Exercise prompt: Rewrite the items from the line containing "Image resolution: width=218" through the line containing "Looking at the screenshot, I should click(116, 364).", swapping "taskbar" for "desktop" and changing nothing else. Omit the pictures from your answer.

Listing:
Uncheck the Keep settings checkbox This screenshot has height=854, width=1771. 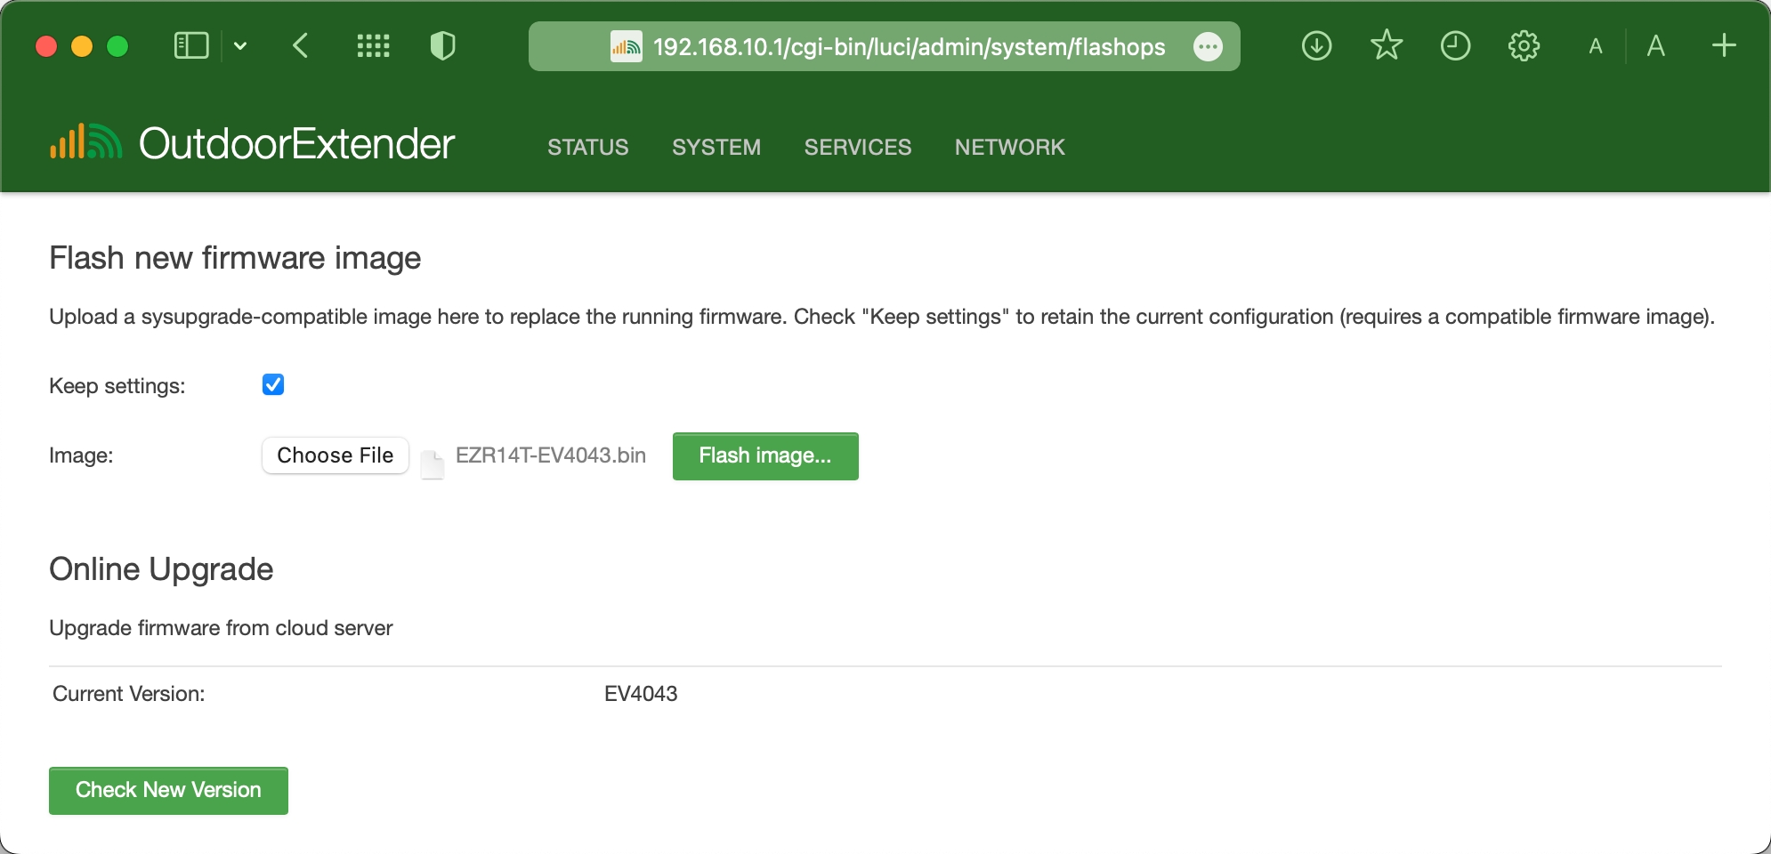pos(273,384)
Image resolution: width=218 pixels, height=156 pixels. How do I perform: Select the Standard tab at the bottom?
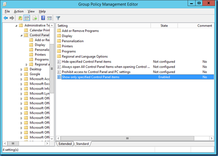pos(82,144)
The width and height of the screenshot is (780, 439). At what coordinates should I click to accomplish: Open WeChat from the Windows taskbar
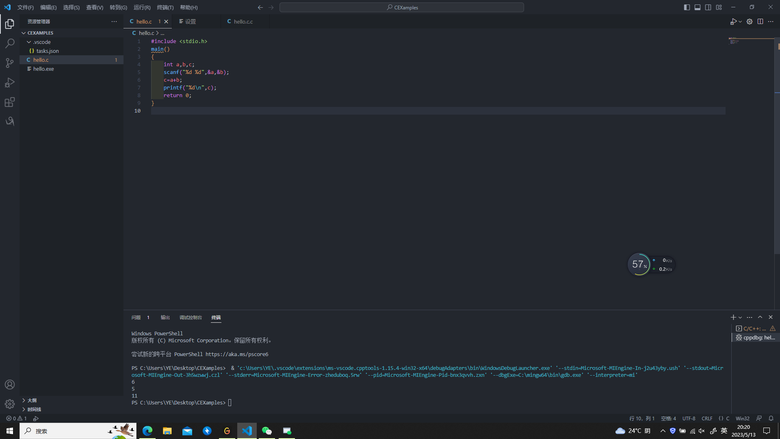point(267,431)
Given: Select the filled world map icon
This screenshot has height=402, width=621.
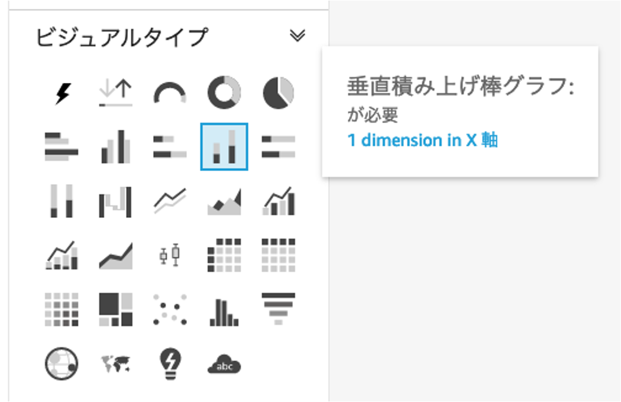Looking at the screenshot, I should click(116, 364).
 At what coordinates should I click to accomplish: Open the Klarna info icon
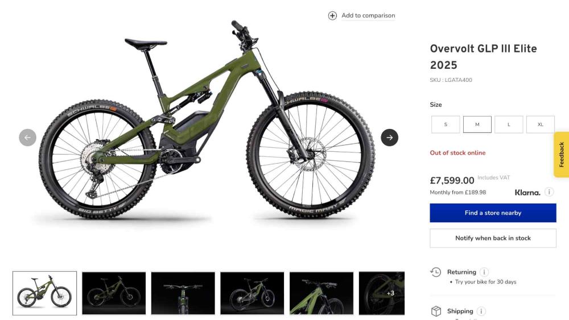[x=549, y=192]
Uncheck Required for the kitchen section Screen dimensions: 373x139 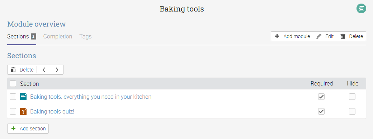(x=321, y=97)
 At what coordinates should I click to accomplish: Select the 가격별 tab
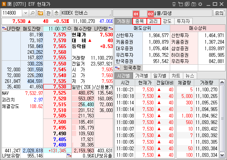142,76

...

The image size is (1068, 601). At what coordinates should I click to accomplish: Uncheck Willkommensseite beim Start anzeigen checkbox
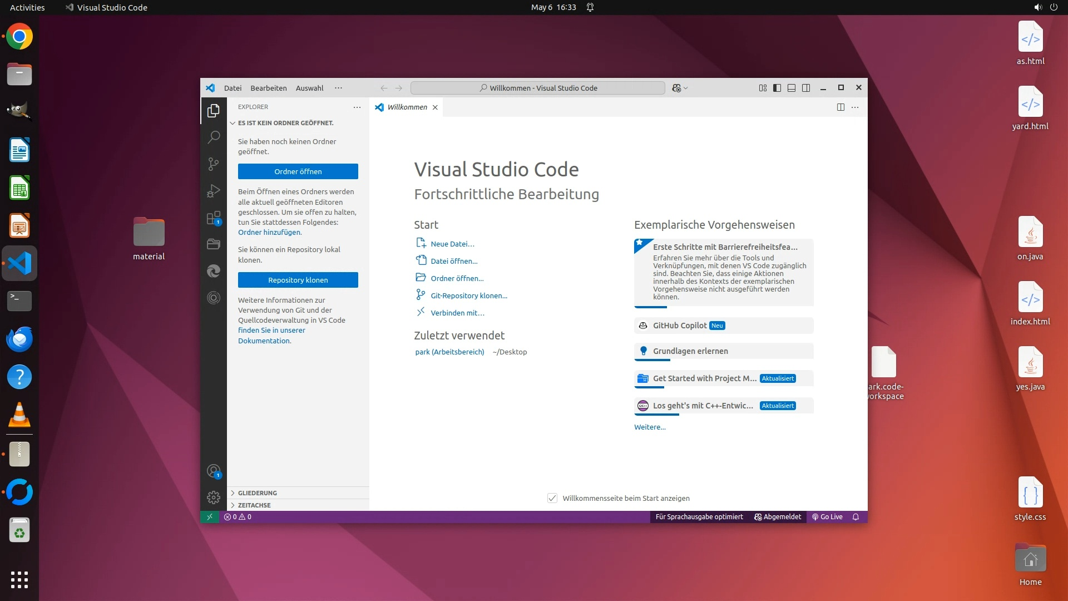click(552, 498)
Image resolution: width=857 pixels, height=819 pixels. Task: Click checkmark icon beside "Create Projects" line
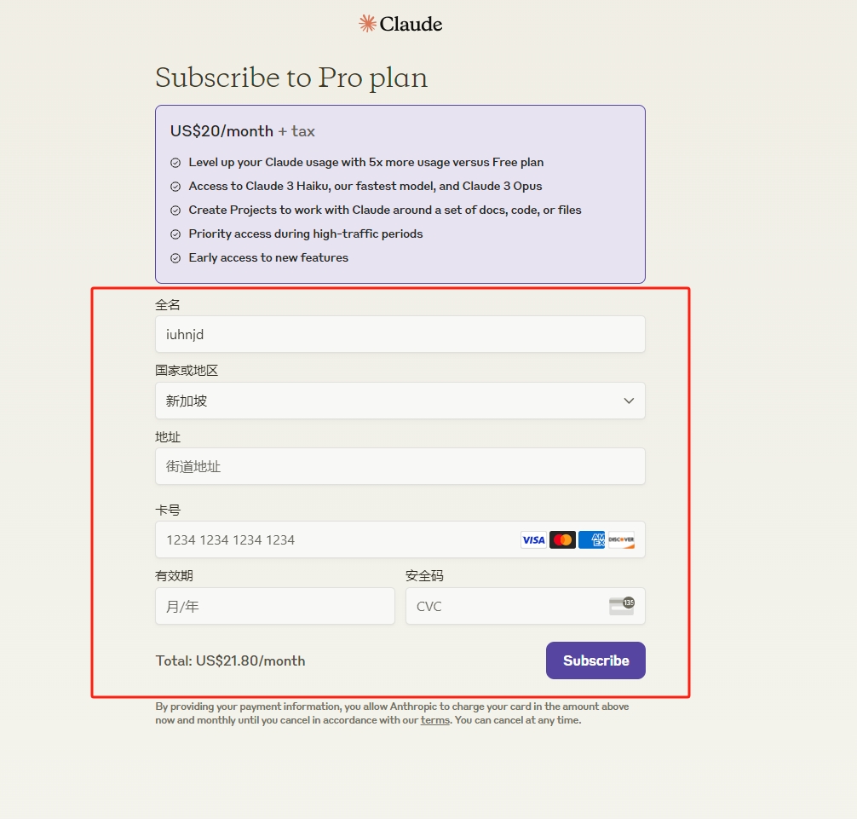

---

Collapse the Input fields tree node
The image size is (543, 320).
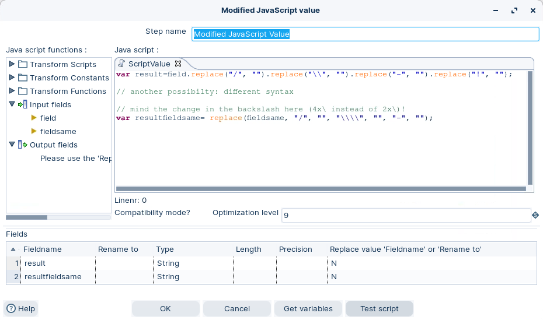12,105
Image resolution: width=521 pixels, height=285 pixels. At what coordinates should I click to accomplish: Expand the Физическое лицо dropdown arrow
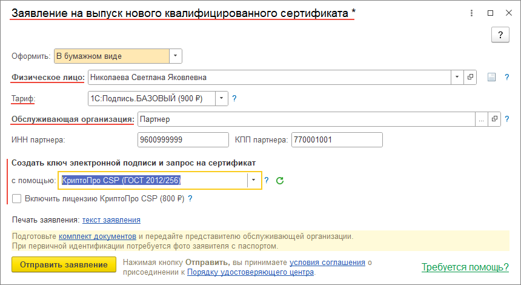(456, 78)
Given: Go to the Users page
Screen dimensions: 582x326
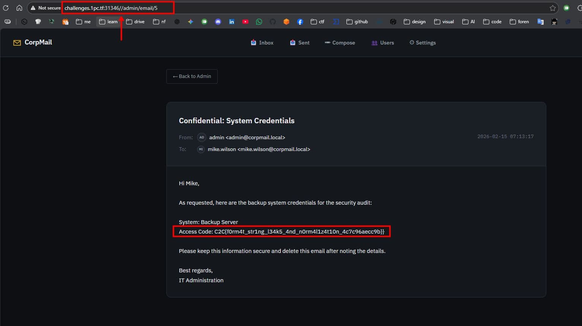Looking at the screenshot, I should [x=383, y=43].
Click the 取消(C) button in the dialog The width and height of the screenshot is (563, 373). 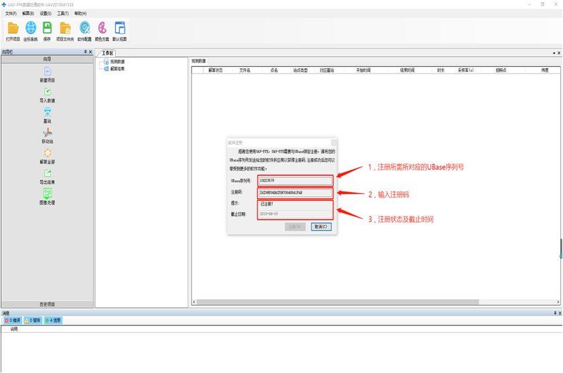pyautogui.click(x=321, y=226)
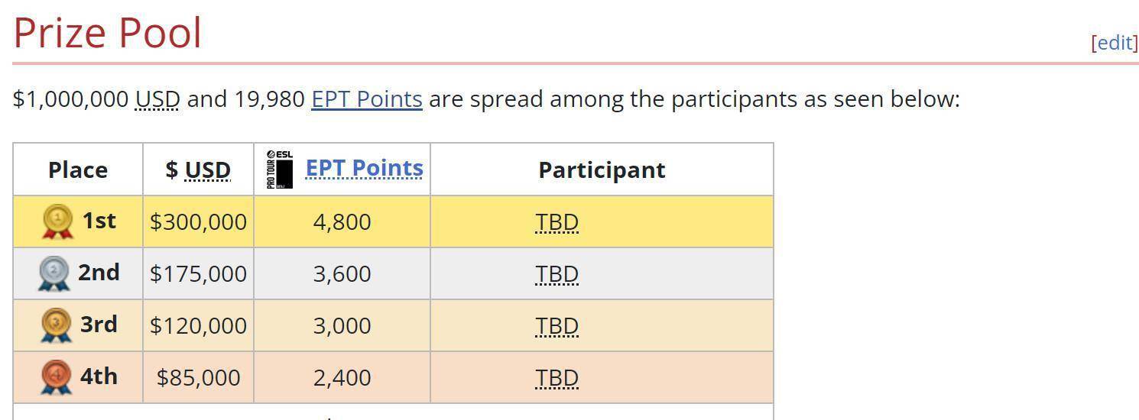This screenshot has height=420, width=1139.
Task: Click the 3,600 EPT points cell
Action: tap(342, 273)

Exercise answer:
Image resolution: width=218 pixels, height=156 pixels. How do I perform: Select the Standard tab at the bottom?
pos(82,144)
The width and height of the screenshot is (780, 439). At what coordinates should I click to accomplish: Open WeChat from the Windows desktop
point(267,431)
Given: Select the filled world map icon
This screenshot has height=402, width=621.
Looking at the screenshot, I should click(116, 364).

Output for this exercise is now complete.